I have some pretty nice recessive reds that came from kite (bronze).

As far as I know the best recessive reds will always have bronze with them and the best one that I know of is toy stencil bronze, known as Ts1 or mahogany. This makes a very rich red color. It can be found in many breeds as it has been transferred to them for the color.

I have some of these too and they are the richest reds that I have.

Bill


----------



## risingstarfans (Sep 13, 2008)

george simon said:


> *Hi BILL, I must have missed this post earlier. It is said that mating Indigo to Recessive Red (RR)makes a realy nice RR,let me know how this bird molts out,I have seen some pictures of of some realy nice RR that had an Indigo parent.I have not put my Indigo with RR yet will do later this month.There is so much to do at this time of the year,and the weather just makes it that much harder. We have had quite a bit of rain but thats not as bad as all that snow you are getting back in the EAST.I hope this bird molts out into a nice RR*GEORGE


George, quit being a sissy! We had 18" of snow here in Hesperia Wed. Try trudging through that much snow without a decent pair of boots to feed the birds and finding all your padlocks frozen! Haven't had this much fun since I lived in Upstate NY.
Hope I never do again, either.

John


----------



## george simon (Feb 28, 2006)

Hi JOHN, Global warming LOL LOL,where did you live up state? My friend TOM in Apple valley comes from up state. I will have to introduce to him. ..GEORGE


----------

☆ ☆ ☆ ☆ ☆

> Exercise description: Return the forum thread above about recessive reds, in full and word for word.

Stored data entries:

☆ ☆ ☆ ☆ ☆

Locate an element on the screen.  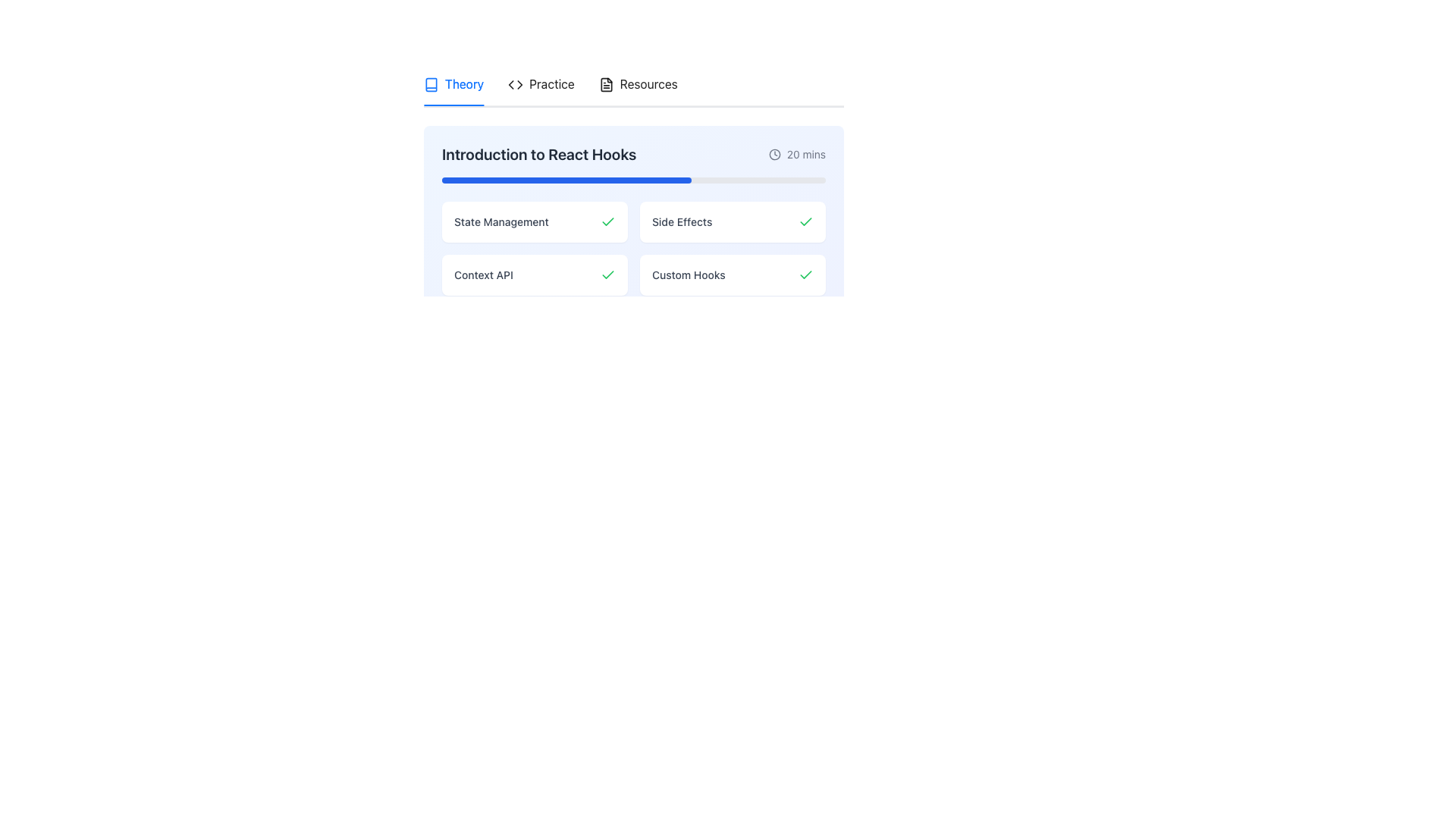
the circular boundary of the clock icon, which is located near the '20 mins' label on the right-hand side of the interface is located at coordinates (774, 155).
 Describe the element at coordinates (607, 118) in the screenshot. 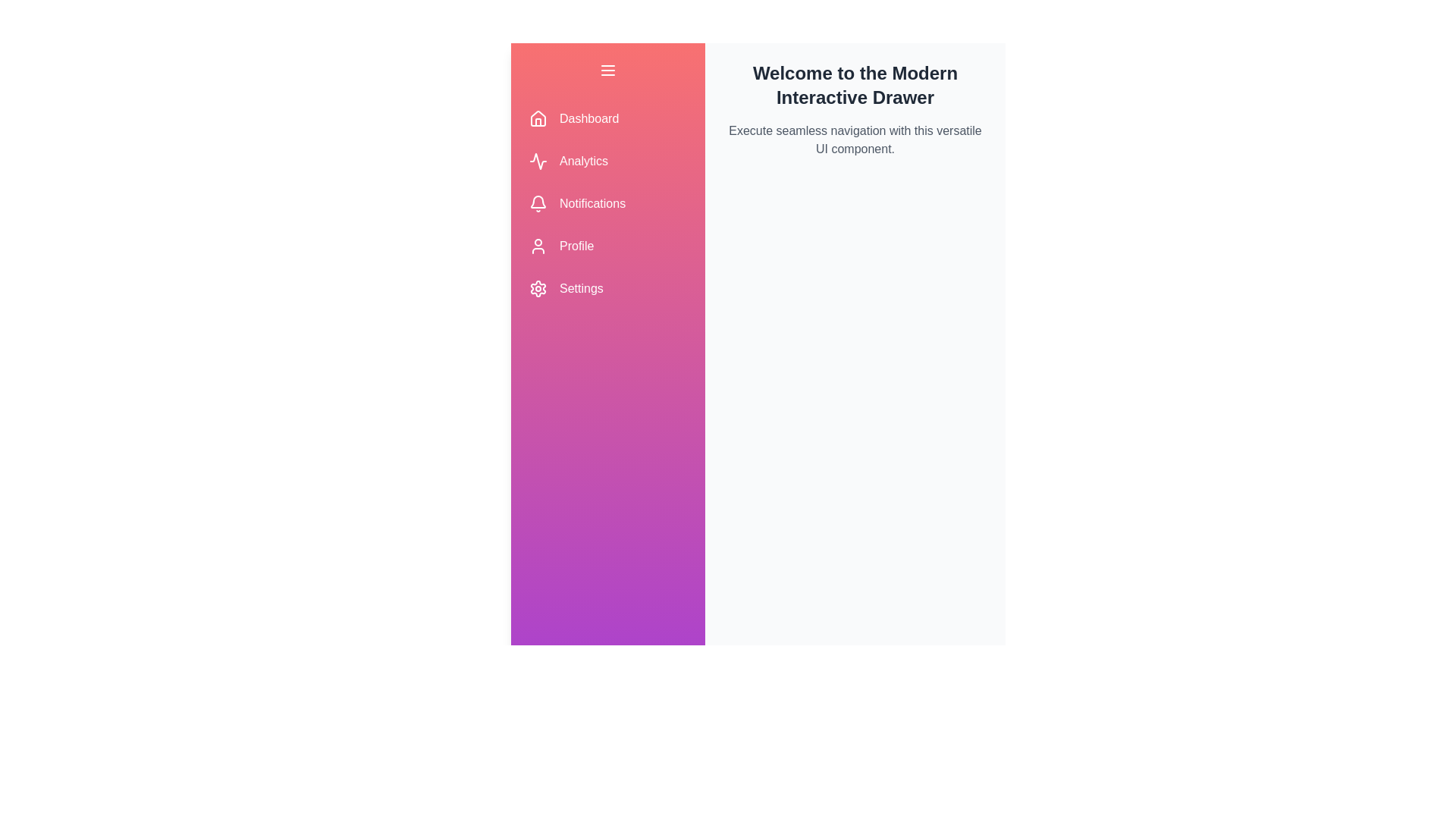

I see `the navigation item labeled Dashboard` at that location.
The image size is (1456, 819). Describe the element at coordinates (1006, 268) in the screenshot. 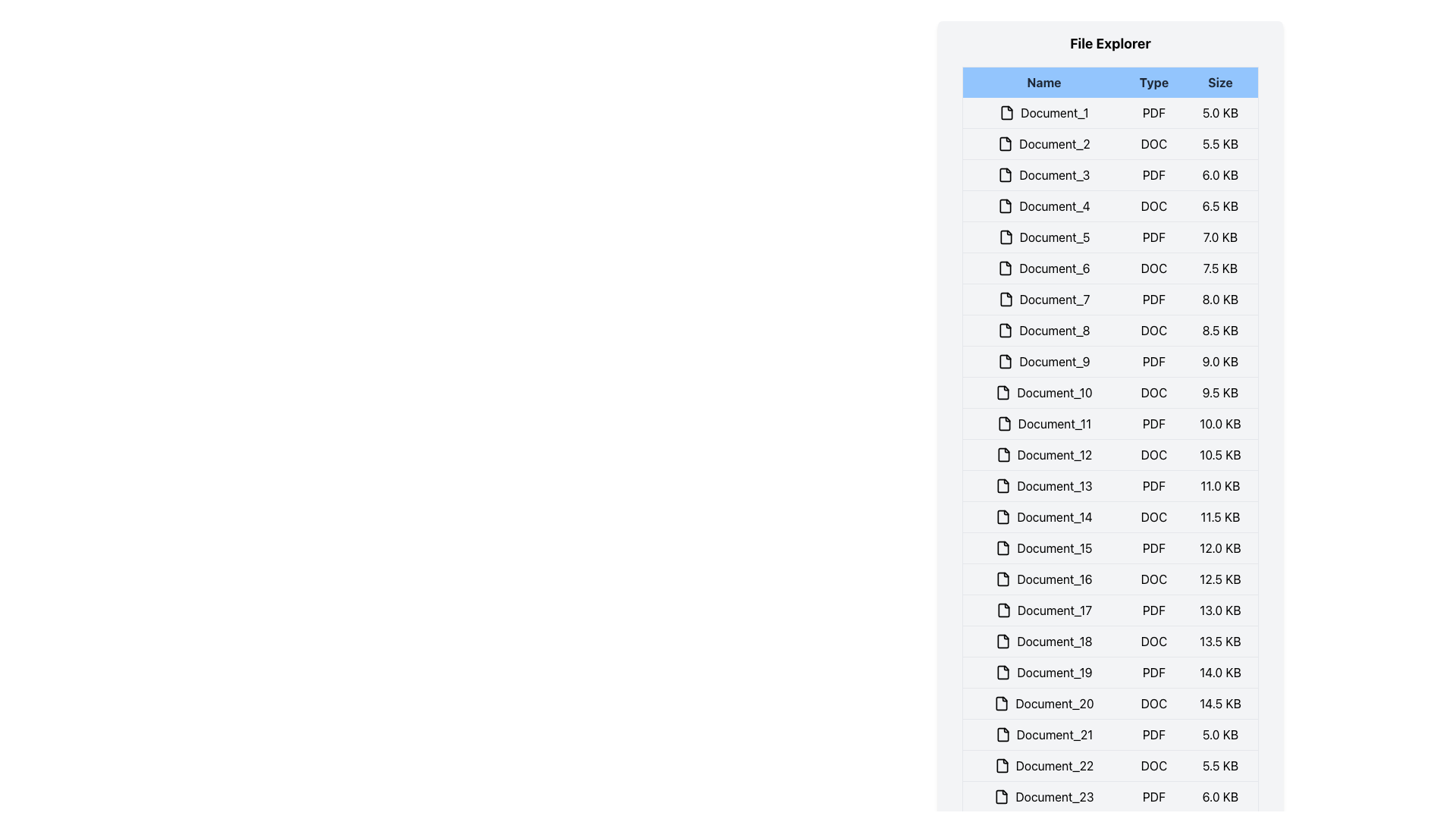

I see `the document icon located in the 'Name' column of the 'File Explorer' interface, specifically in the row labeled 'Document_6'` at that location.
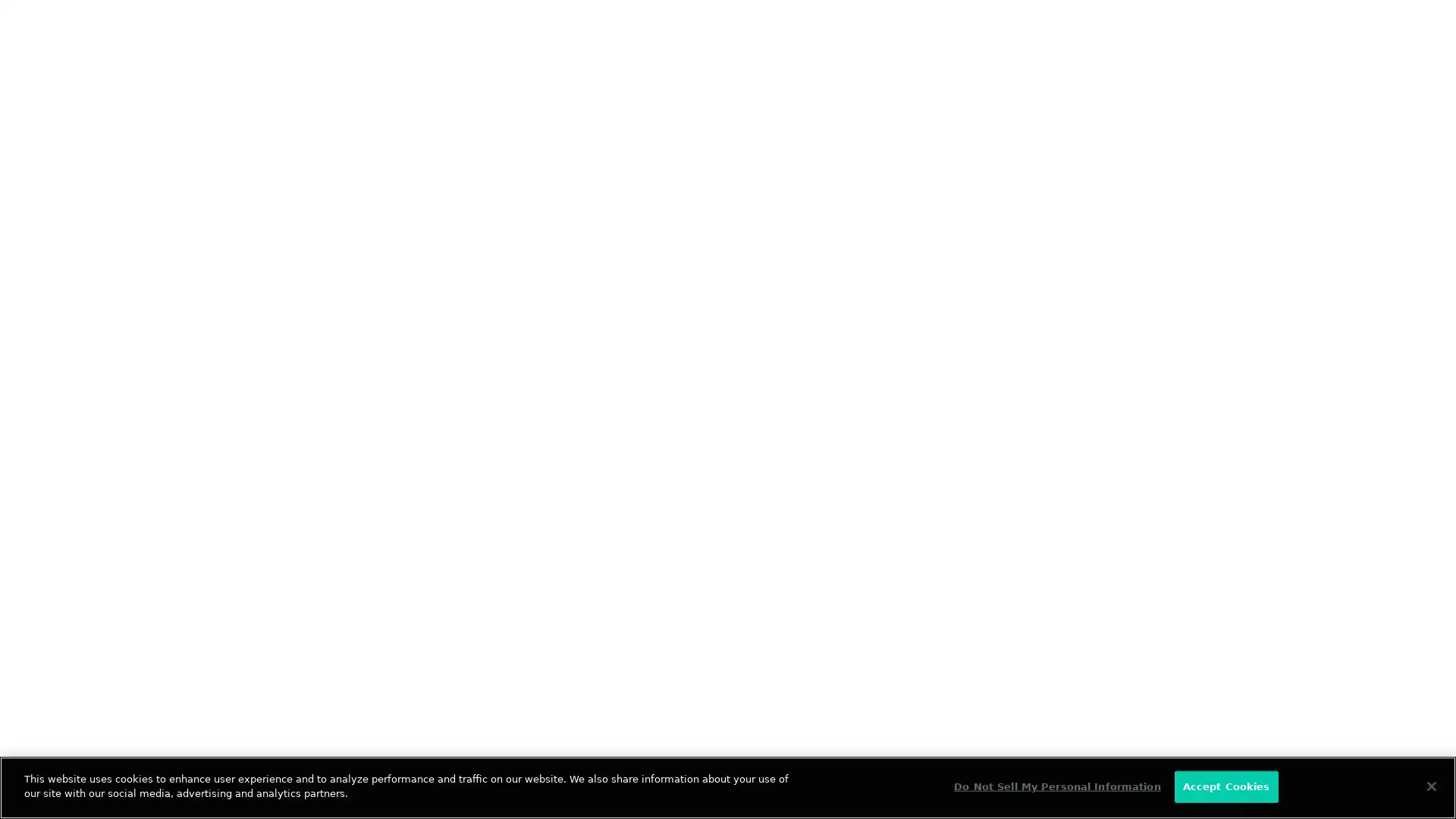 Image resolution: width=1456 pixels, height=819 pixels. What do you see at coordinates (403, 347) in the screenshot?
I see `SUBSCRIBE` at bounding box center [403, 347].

☆ ☆ ☆ ☆ ☆

> Result of the exercise:
I have some pretty nice recessive reds that came from kite (bronze).

As far as I know the best recessive reds will always have bronze with them and the best one that I know of is toy stencil bronze, known as Ts1 or mahogany. This makes a very rich red color. It can be found in many breeds as it has been transferred to them for the color.

I have some of these too and they are the richest reds that I have.

Bill


----------



## risingstarfans (Sep 13, 2008)

george simon said:


> *Hi BILL, I must have missed this post earlier. It is said that mating Indigo to Recessive Red (RR)makes a realy nice RR,let me know how this bird molts out,I have seen some pictures of of some realy nice RR that had an Indigo parent.I have not put my Indigo with RR yet will do later this month.There is so much to do at this time of the year,and the weather just makes it that much harder. We have had quite a bit of rain but thats not as bad as all that snow you are getting back in the EAST.I hope this bird molts out into a nice RR*GEORGE


George, quit being a sissy! We had 18" of snow here in Hesperia Wed. Try trudging through that much snow without a decent pair of boots to feed the birds and finding all your padlocks frozen! Haven't had this much fun since I lived in Upstate NY.
Hope I never do again, either.

John


----------



## george simon (Feb 28, 2006)

Hi JOHN, Global warming LOL LOL,where did you live up state? My friend TOM in Apple valley comes from up state. I will have to introduce to him. ..GEORGE


----------